In an order entered May 13, 2015, the Civil Court (Lisa S. Ottley, J.) stated: "On May 11, 2015 [tenant's] motion was respectfully referred to the Hon. Johnny Lee Baynes, Justice of the Supreme Court. [Tenant's] motion and [proposed] order attached for signature was denied by Justice Baynes. The [c]ross motion for reasonable attorney's fees [and] for sanctions is hereby denied by this court." Annexed to Judge Ottley's order was a copy of tenant's proposed order, which bore the following notation: "Denied. Five (5) years since that date of this decision encompassed in transcript. 5–11–15." The notation was signed by "Johnny L. Baynes Justice Supreme Court." We note that Justice Baynes became a Supreme Court Justice on January 1, 2012.
Landlord appeals from so much of Judge Ottley's May 13, 2015 order as denied his cross motion to impose monetary sanctions upon tenant and to award him reasonable attorney's fees. Tenant cross-appeals from so much of the same order as stated that her motion to reduce the "settled" transcript to an appealable order had been referred to Supreme Court Justice Johnny Lee Baynes, who had denied her motion.

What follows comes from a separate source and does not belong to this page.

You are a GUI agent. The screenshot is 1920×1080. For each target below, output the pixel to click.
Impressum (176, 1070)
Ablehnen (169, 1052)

A judge's powers, with respect to actions pending before him or her, generally terminate upon the termination of his or her office by resignation, removal, expiration of his or her term, or otherwise (see Matter of Mayor of City of NY , 139 NY 140, 142 [1893] ; People v. Poole , 133 NYS2d 465 [Sullivan County Ct 1954] ). With respect to proceedings in the Civil Court, Justice Baynes, as a Supreme Court Justice, was not authorized to decide tenant's motion (compare NY Const, art VI, § 26 [a]; Judiciary Law §§ 7–a, 147–a ; CCA 1704 [a] ). Consequently, his purported denial of tenant's motion is a nullity.

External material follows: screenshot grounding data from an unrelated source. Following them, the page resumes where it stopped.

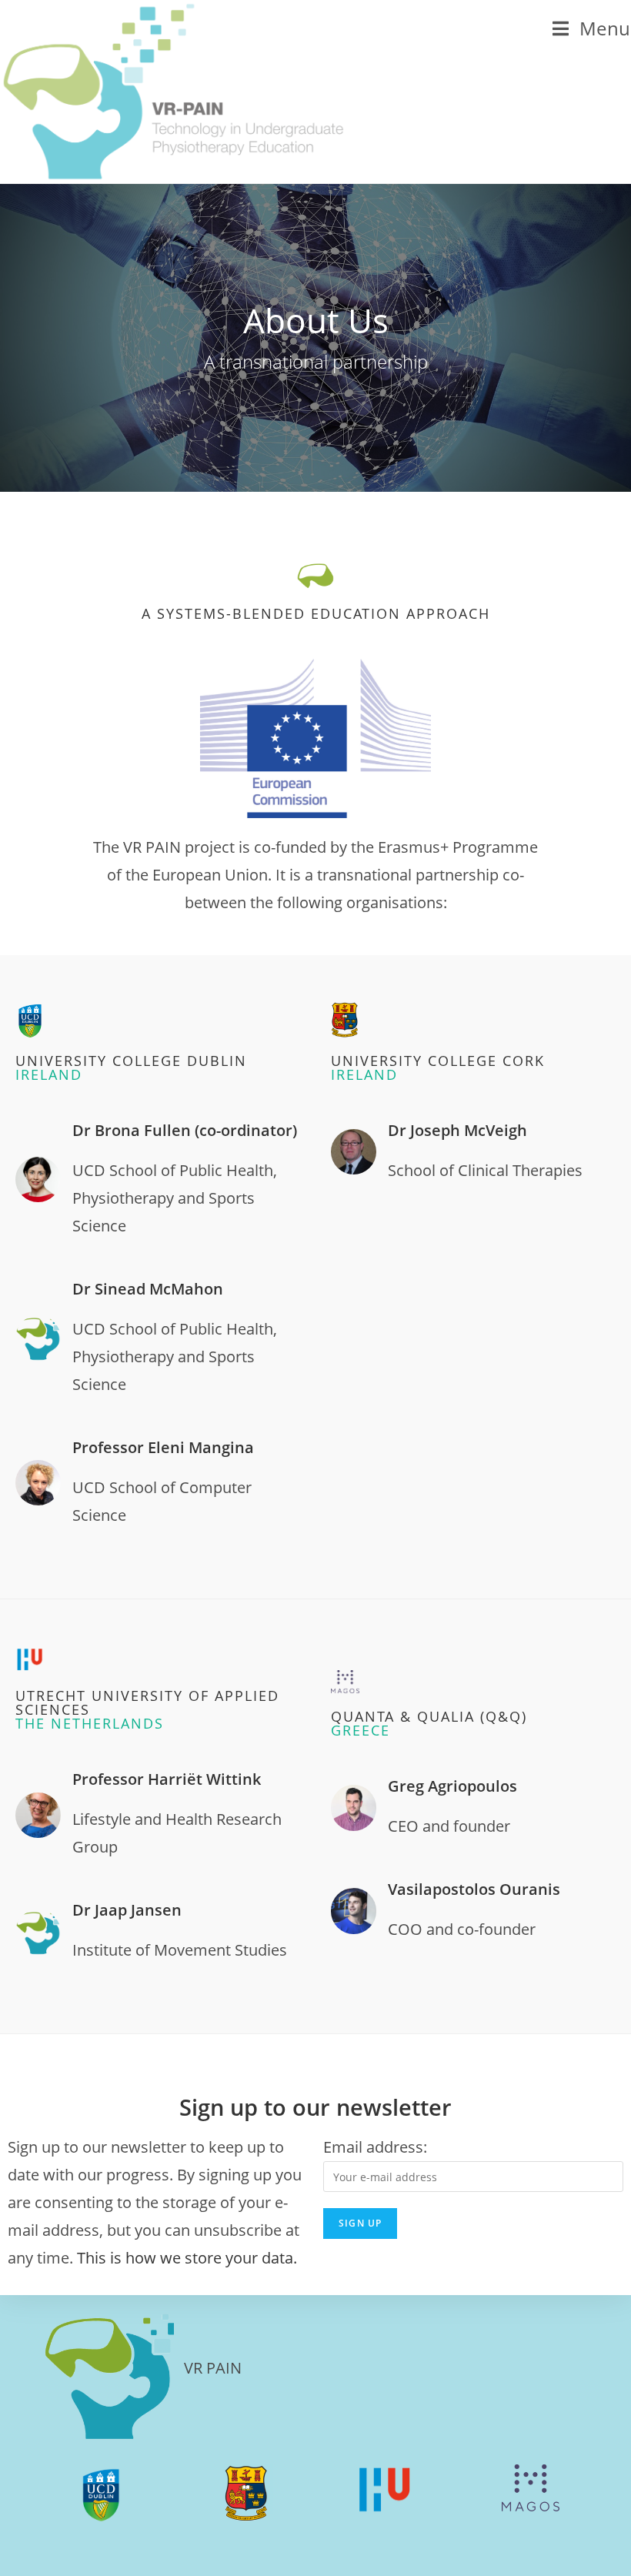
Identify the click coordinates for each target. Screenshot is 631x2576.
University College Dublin (131, 1067)
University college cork (438, 1067)
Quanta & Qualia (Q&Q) (429, 1723)
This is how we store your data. (187, 2257)
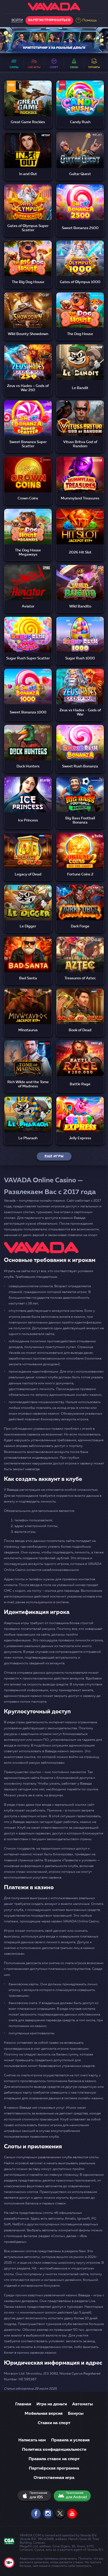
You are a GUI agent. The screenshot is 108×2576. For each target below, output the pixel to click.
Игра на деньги (51, 2404)
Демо (28, 105)
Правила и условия (70, 2440)
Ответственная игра (54, 2478)
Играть (28, 92)
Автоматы (82, 2404)
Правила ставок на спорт (54, 2459)
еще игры (54, 1156)
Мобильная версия (44, 2414)
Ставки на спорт (54, 2423)
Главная (23, 2404)
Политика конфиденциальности (54, 2450)
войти (17, 20)
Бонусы (75, 2414)
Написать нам (32, 2440)
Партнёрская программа (54, 2468)
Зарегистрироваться (49, 20)
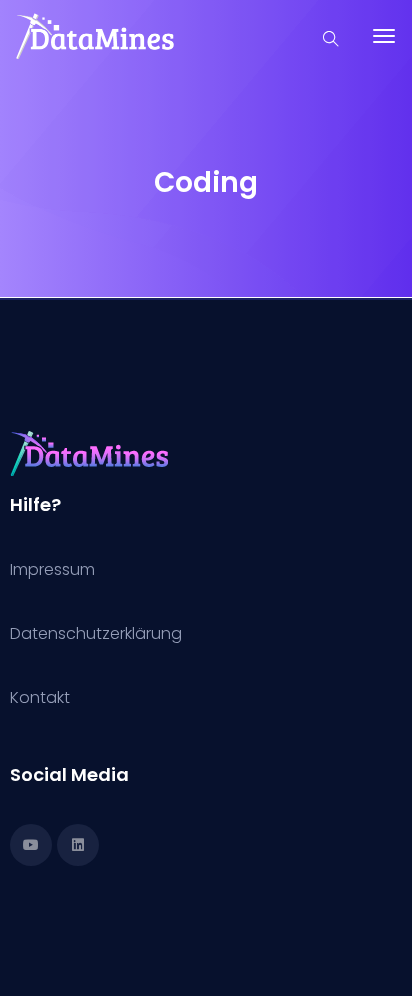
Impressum (52, 569)
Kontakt (40, 697)
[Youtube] (31, 845)
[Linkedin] (78, 845)
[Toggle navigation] (384, 46)
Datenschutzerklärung (96, 633)
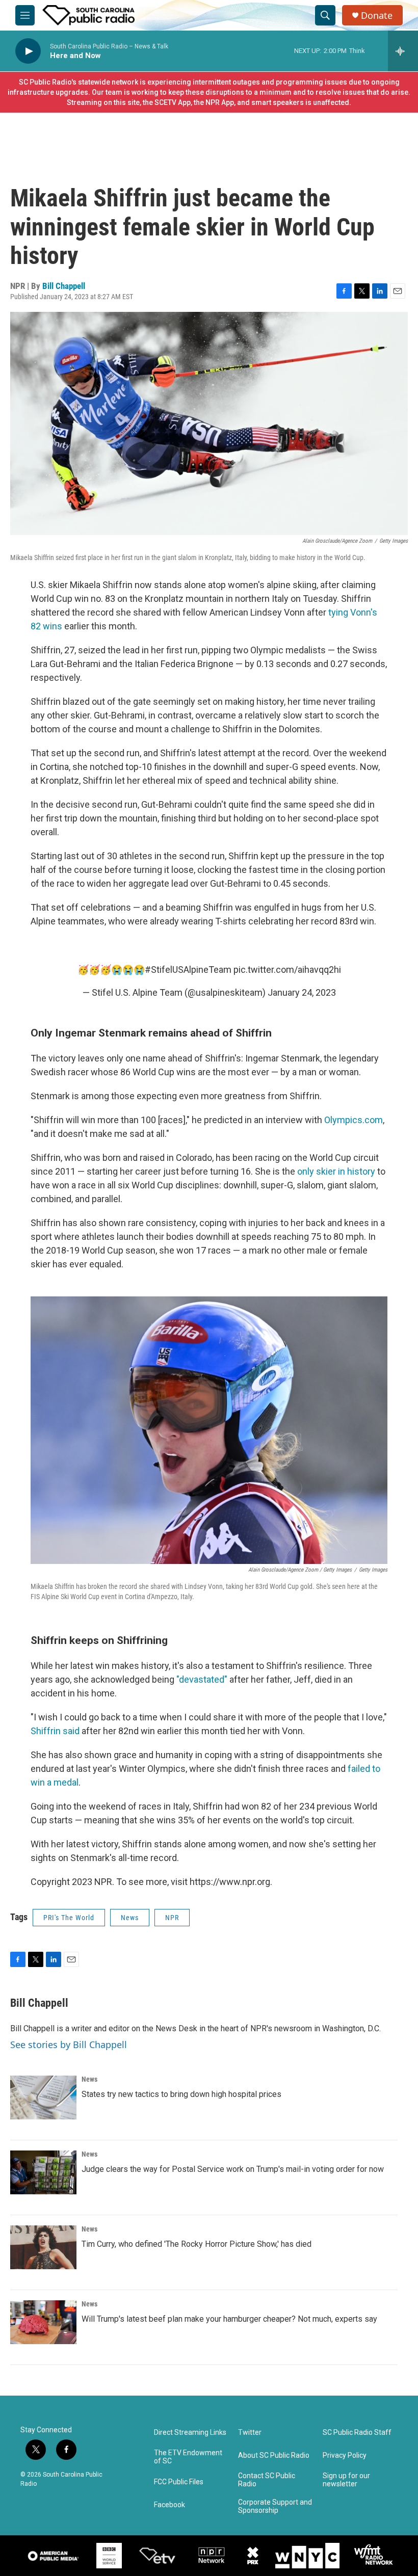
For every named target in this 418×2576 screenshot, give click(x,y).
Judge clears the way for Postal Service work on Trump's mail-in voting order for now (233, 2169)
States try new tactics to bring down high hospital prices (181, 2094)
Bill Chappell (63, 286)
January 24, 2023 (302, 992)
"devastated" (201, 1679)
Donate (377, 15)
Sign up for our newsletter (346, 2480)
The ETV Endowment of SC (188, 2457)
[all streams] (403, 51)
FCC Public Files (178, 2482)
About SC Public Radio (273, 2455)
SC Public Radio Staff (357, 2432)
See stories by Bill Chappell (68, 2044)
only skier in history (336, 1171)
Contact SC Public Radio (266, 2480)
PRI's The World (68, 1918)
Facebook (169, 2505)
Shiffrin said (55, 1730)
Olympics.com (353, 1119)
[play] (28, 51)
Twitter (250, 2432)
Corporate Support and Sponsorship (275, 2506)
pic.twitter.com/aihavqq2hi (287, 969)
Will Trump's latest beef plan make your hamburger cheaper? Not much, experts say (229, 2319)
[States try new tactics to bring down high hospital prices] (43, 2097)
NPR (172, 1918)
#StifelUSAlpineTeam (188, 969)
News (130, 1918)
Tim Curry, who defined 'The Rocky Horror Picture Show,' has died (196, 2244)
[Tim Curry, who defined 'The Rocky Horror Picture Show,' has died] (43, 2247)
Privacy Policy (345, 2455)
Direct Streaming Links (190, 2432)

However, a decision or determination by a Civil Court judge who is no longer in office may be given effect by any other judge of the Civil Court who is authorized to sign an appropriate order or judgment based thereon (see CPLR 9002 ; see also Lindt v. Guggenheim Found. , 24 AD2d 944 [1965] ). Consequently, rather than referring tenant's motion to Supreme Court Justice Baynes, the Civil Court should have made its own determination with respect thereto. In view of the fact that the Civil Court failed to do so, and since Justice Baynes's purported order thereon is a nullity, tenant's motion remains pending and undecided and, therefore, the cross appeal is not properly before this court (see Ganai v. 6910 Fort Hamilton Parkway Corp. , 149 AD3d 914 ). Accordingly, tenant's cross appeal is dismissed.

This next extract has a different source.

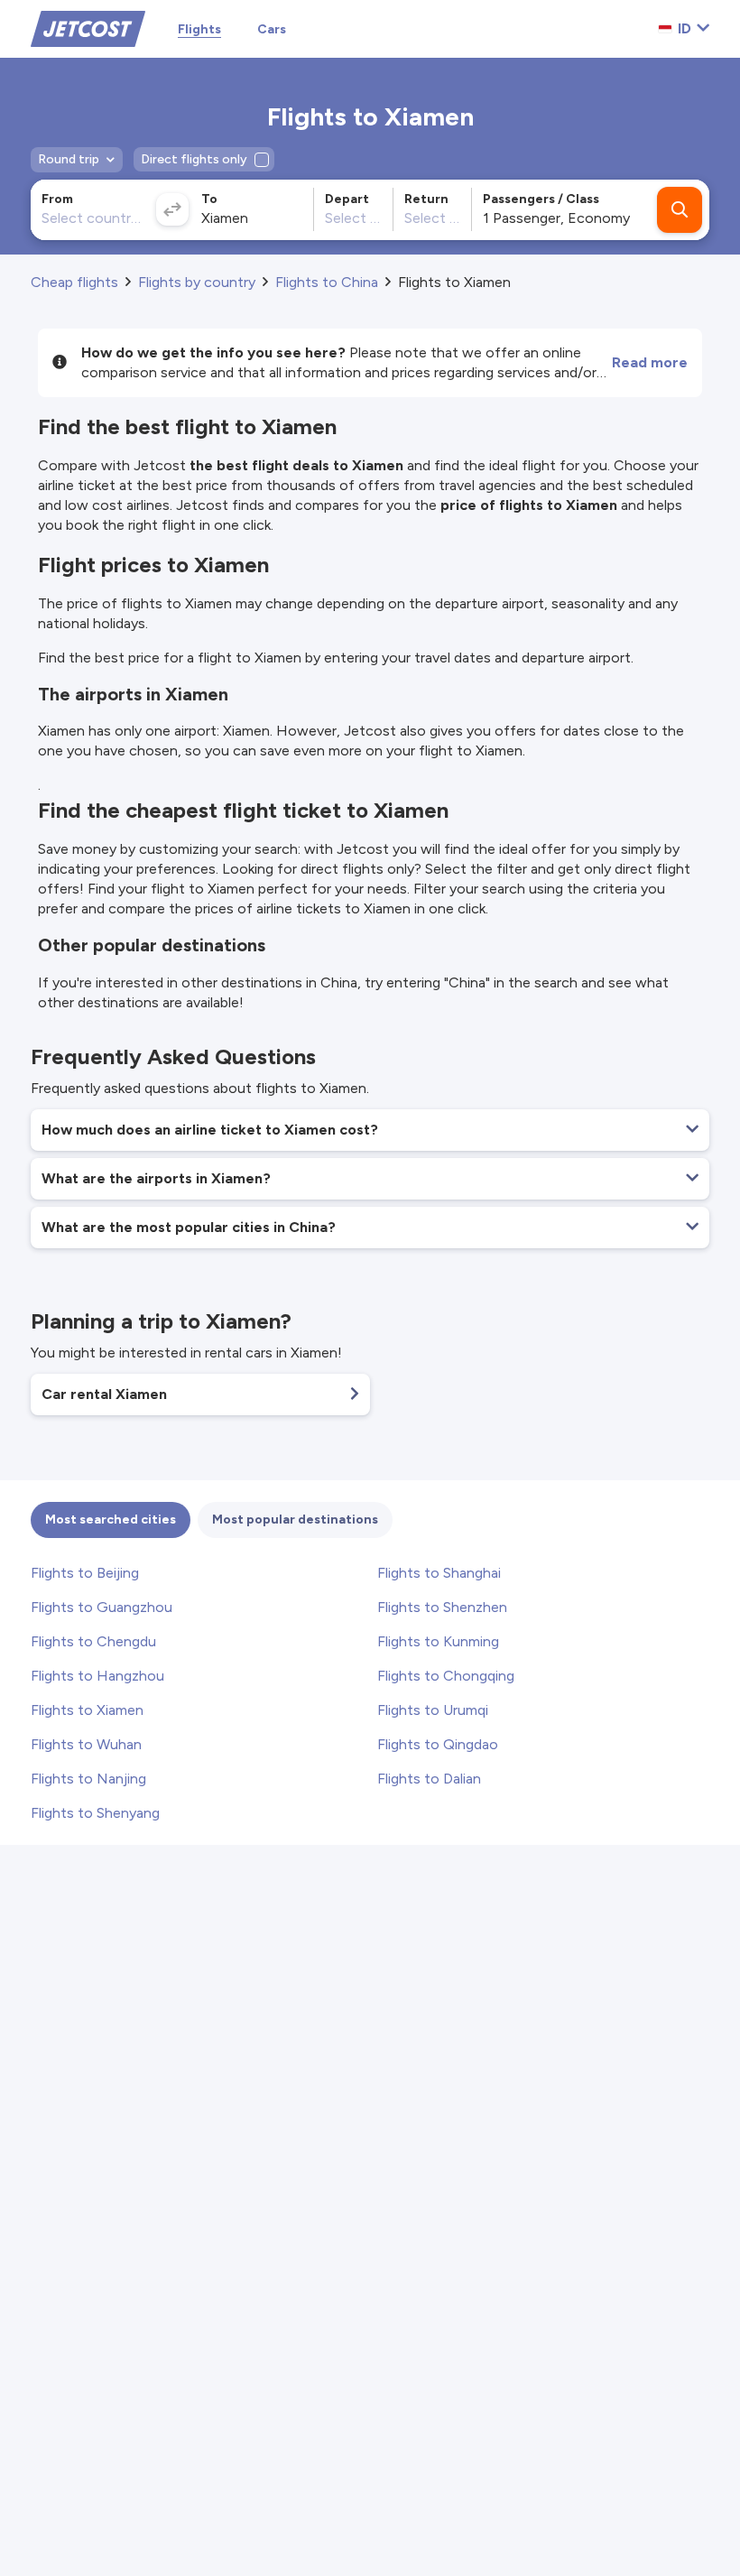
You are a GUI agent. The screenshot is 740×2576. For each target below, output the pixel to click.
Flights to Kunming (438, 1641)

The Civil Court did, however, make its own determination in denying landlord's cross motion for the imposition of sanctions and an award of reasonable attorney's fees. Upon a review of the record, we are of the opinion that tenant's conduct did not rise to the level of "frivolous conduct" as defined by Rules of the Chief Administrator of the Courts (22 NYCRR) § 130–1.1 (c). Therefore, the Civil Court did not improvidently exercise its discretion in denying landlord's cross motion. Accordingly, the order, insofar as appealed from by landlord, is affirmed.
PESCE, P.J., WESTON and ELLIOT, JJ., concur.